Navigate to the Q-ETL folder. In the root, you will have boilerplate.cmd. We make a copy this file, and call it mastra.cmd (Name by the data source, however it can be called whatever you want). Fill in the paths required.

Next, we go to the python folder. Here we will find the boilerplate.py. In the same way, we make a copy of it, named masta.py

from core import *
from engine import *

## Code goes here...

This is the file we are going to start working in right now, the project is ready to go. If you run mastra.cmd, the job will execute, but nothing will happen, since we have no processingin mastra.py

Loading the data in Q-ETL

In other ETL tools, loading WFS data can be complicated. That is not the case in Q-ETL, where QGIS does all the work for us. Since we have loaded the data in QGIS in the start of this guide, we know that QGIS can handle it well, and is able to read the data.

We go to QGIS, and look at the properties of our layer:

Here we can see the Source information of our WFS layer under 'Information' - we copy this line out of QGIS. This is all we need. However, there is a few elements we don't need, so we trim them away, going from :

pagingEnabled='default' preferCoordinatesForWfsT11='false' restrictToRequestBBOX='1' srsname='EPSG:25832' typename='fkg:fkg.t_5607_ladefacilitet' url='https://geofa.geodanmark.dk/ows/fkg/fkg'

To:

srsname='EPSG:25832' typename='fkg:fkg.t_5607_ladefacilitet' url='https://geofa.geodanmark.dk/ows/fkg/fkg'

Our first setup step will be to put this in a WFS reader.

We first load the three main classes that we need - reader, worker, and writer (See the documentation at XXX for descriptions) The class instances can be named whatever you like, but here, we will go with simple names.

from core import *
from engine import *

reader = Input_Reader
worker = Worker
writer = Output_Writer

Now, we can access our class instances.
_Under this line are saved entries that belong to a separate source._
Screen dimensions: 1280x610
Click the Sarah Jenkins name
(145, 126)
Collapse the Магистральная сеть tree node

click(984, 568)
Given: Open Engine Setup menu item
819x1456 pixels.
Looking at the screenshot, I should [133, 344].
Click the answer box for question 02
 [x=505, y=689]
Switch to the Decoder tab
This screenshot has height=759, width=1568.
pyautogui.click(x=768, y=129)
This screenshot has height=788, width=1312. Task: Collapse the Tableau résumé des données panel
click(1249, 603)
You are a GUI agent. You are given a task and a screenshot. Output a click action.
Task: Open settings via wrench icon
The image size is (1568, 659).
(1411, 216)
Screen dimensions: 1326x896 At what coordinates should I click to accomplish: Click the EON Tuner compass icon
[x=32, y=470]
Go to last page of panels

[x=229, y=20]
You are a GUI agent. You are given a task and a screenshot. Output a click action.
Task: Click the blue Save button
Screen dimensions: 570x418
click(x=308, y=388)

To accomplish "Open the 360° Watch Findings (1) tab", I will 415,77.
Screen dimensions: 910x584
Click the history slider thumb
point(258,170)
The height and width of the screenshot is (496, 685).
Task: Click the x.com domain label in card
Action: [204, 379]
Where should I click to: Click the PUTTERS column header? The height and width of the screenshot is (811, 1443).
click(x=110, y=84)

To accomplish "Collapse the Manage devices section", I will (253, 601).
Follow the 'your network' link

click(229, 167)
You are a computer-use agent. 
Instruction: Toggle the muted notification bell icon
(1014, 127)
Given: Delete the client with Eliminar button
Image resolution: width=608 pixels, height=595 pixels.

If we type 'reader' and add a dot, we are shown all the methods in the reader class. We need the WFS reader. You get what inputs the method needs, and a description directly in your IDE.

We create a python variable, let's call it wfs_layer. We set the variable to the wfs-reader output:

wfslayer = reader.wfs("srsname='EPSG:25832' typename='fkg:fkg.t_5800_fac_pkt' url= 'httpS://geofa.geodanmark.dk/ows/fkg/fkg'")

Now, the reader is configured, and we can test it out. We go to a terminal, and run the geofa.cmd file:

When we hit enter, the job runs. We get detailed logs in the window:

As we can see, the job runs. it reads our WFS service, and then stops - there is nothing more to do in the job. But now, we have configured the WFS access to data, and can start processing it

Processing the data

Now we have successfully loaded the data, now we can transform them. In this case, we need to filter the data, so that we only get our municipality. This is done by using workers.

In this case, we need to filter by an expression, which is a tool from the QGIS processing toolbar. Lets make it work there first, the same way we did with our WFS. Open the processing toolbox, and search for 'expression' - then we find our tool:

We open the tool dialog, and fill it out. We need municipality 330, so we build an expression with that value:

To make sure our expression is correct, we can run the tool in QGIS, and examine the result. If everything looks ok, we can use the values from the QGIS tool in Q-ETL. In the bottom corner of the tool, is an 'Advanced' button. Click that, and we find the 'Copy as python command':

If we click that, the python code for running this tool with the values from the GUI is exported. We paste that into a text editor to see what we get:

In the expression parameter, we get the exact python-formatted expression that we need:

'EXPRESSION':' "beliggenhedskommune" = 330'

That we can use to configure our worker in Q-ETL. We use a method from the workers class - in this case the ExtractByExpression method (Notice the same naming as in QGIS)

We then take our expression, and configure the tool. The input-layer is the output from the WFS reader.We add the output layer to a new variable:

Now, we can run the geofa.cmd again, and see what happens in the logfile:

We can now see, that the extract by expression tool is running, and producing output. Now, we will just add a timestamp to the data, so that we know when we have acquired them. This is done with the addTimestamp worker.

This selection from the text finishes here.